DO THIS: Reproduce word for word the lines of the listing below, from the line containing "This screenshot has height=840, width=1416." to the last line of the listing, both lines included.

(Entries for locating words and elements)
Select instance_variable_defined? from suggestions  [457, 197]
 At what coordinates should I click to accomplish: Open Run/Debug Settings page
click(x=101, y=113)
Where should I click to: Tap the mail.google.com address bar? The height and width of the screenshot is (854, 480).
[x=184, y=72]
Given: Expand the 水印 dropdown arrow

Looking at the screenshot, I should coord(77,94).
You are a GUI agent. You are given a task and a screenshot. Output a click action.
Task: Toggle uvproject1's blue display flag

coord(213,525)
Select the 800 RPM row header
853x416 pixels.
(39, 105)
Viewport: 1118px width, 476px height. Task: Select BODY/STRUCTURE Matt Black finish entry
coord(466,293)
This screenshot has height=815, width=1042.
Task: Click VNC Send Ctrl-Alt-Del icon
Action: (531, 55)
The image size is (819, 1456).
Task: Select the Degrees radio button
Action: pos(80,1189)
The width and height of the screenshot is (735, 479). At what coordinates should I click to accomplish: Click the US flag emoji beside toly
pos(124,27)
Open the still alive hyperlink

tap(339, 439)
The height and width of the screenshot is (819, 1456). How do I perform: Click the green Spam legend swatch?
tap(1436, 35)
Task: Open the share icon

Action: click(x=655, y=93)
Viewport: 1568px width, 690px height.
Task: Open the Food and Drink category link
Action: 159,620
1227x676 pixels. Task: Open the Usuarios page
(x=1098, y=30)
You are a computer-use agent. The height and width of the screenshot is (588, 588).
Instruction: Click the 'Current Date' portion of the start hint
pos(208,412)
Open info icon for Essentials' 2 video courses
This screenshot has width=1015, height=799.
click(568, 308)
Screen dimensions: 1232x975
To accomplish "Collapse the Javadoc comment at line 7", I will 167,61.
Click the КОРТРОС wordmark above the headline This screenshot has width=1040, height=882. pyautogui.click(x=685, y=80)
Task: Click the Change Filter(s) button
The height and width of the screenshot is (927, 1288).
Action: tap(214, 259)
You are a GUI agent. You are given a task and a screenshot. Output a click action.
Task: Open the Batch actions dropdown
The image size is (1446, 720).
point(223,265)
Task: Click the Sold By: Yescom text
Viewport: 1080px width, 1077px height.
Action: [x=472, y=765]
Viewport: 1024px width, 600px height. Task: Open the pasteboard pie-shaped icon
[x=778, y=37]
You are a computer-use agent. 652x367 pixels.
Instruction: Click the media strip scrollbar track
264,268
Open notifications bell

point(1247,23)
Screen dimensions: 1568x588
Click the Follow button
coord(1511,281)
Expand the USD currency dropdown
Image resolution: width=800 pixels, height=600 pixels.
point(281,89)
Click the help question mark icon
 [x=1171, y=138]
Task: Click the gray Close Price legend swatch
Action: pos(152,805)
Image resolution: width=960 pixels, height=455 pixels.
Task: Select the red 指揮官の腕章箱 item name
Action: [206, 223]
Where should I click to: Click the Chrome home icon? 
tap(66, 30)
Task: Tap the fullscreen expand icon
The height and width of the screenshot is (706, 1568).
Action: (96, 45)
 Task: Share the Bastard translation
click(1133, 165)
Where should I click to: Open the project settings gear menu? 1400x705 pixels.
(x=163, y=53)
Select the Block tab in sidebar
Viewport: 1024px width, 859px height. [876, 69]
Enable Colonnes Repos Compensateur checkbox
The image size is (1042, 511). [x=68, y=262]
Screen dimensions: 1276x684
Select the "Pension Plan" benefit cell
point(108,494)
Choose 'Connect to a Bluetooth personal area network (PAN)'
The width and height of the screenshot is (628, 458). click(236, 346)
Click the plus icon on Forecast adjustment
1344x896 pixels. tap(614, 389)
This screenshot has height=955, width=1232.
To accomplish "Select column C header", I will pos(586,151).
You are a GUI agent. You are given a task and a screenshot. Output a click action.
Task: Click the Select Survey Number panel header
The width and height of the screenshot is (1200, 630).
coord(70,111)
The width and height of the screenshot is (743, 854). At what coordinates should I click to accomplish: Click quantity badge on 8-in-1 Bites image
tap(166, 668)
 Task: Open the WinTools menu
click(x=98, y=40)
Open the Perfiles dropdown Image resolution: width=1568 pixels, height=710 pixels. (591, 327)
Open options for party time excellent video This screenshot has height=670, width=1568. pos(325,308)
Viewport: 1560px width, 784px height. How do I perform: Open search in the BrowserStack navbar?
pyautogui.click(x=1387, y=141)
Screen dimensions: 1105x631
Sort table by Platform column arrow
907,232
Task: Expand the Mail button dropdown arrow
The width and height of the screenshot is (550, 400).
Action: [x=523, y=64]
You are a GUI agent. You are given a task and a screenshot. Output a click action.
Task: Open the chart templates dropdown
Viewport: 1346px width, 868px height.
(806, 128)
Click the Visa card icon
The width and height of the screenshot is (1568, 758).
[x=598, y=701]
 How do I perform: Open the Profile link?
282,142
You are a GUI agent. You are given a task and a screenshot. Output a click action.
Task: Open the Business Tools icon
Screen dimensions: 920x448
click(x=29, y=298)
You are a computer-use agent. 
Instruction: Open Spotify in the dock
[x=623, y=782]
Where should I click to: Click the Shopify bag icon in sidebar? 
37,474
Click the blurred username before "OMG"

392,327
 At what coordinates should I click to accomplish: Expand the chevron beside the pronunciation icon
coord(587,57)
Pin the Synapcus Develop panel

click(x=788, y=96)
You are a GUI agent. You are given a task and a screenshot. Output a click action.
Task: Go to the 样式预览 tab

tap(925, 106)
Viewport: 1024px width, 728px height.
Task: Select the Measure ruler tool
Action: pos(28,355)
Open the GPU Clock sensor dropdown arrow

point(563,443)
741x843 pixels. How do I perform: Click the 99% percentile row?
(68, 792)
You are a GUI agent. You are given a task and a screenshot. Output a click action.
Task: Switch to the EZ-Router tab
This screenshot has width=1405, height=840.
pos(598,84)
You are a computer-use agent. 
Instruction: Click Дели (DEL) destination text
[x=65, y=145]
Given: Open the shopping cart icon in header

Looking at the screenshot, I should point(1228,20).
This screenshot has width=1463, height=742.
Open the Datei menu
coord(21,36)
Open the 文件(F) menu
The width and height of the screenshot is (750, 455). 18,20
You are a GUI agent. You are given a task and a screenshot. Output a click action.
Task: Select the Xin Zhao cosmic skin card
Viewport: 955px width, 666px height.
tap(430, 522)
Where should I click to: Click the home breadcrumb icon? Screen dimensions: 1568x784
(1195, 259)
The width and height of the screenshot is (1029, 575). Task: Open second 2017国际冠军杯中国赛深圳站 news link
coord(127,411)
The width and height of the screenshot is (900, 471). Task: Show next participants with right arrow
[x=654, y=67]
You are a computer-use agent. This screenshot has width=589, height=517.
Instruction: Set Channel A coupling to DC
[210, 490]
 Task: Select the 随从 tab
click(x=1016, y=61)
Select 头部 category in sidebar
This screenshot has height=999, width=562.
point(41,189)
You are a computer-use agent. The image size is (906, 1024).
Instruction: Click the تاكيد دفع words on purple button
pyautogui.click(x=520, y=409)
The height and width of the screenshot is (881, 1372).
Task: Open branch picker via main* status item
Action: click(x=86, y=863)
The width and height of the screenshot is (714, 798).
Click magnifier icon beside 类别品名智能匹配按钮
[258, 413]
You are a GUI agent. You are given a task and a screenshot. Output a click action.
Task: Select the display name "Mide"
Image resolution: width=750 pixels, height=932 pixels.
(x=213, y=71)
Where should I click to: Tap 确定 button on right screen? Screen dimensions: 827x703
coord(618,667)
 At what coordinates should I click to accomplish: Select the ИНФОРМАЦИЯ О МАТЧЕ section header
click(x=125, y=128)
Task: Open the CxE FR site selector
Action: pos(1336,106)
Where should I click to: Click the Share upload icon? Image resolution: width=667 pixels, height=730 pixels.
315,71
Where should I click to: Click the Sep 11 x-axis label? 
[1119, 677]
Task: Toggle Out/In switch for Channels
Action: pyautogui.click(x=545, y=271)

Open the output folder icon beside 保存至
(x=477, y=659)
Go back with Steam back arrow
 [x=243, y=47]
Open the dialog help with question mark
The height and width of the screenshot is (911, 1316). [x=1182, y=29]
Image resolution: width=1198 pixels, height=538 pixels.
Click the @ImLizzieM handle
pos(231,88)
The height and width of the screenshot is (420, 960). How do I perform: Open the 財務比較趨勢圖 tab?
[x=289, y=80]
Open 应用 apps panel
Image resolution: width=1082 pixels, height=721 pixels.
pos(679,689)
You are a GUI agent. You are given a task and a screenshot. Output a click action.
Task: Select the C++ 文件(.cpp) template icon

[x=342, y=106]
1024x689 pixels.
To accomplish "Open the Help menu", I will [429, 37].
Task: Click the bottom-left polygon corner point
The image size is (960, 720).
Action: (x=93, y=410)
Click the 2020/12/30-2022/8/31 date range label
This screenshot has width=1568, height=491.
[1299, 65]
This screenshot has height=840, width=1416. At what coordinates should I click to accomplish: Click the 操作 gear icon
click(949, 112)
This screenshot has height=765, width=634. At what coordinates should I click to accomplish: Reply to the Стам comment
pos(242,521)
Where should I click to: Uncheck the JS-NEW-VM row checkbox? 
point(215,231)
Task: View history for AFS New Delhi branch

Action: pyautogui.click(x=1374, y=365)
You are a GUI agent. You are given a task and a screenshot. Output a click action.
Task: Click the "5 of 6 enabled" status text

THE COMPLETED TASK:
This screenshot has height=840, width=1416. At what coordinates should I click to accomplish: Click the 操作 gear icon
click(949, 112)
This screenshot has height=765, width=634. At what coordinates should I click to accomplish: Reply to the Стам comment
pos(242,521)
Where should I click to: Uncheck the JS-NEW-VM row checkbox? 
point(215,231)
Task: View history for AFS New Delhi branch

Action: pyautogui.click(x=1374, y=365)
You are a GUI agent. You are given a task and a screenshot. Output a click action.
Task: Click the "5 of 6 enabled" status text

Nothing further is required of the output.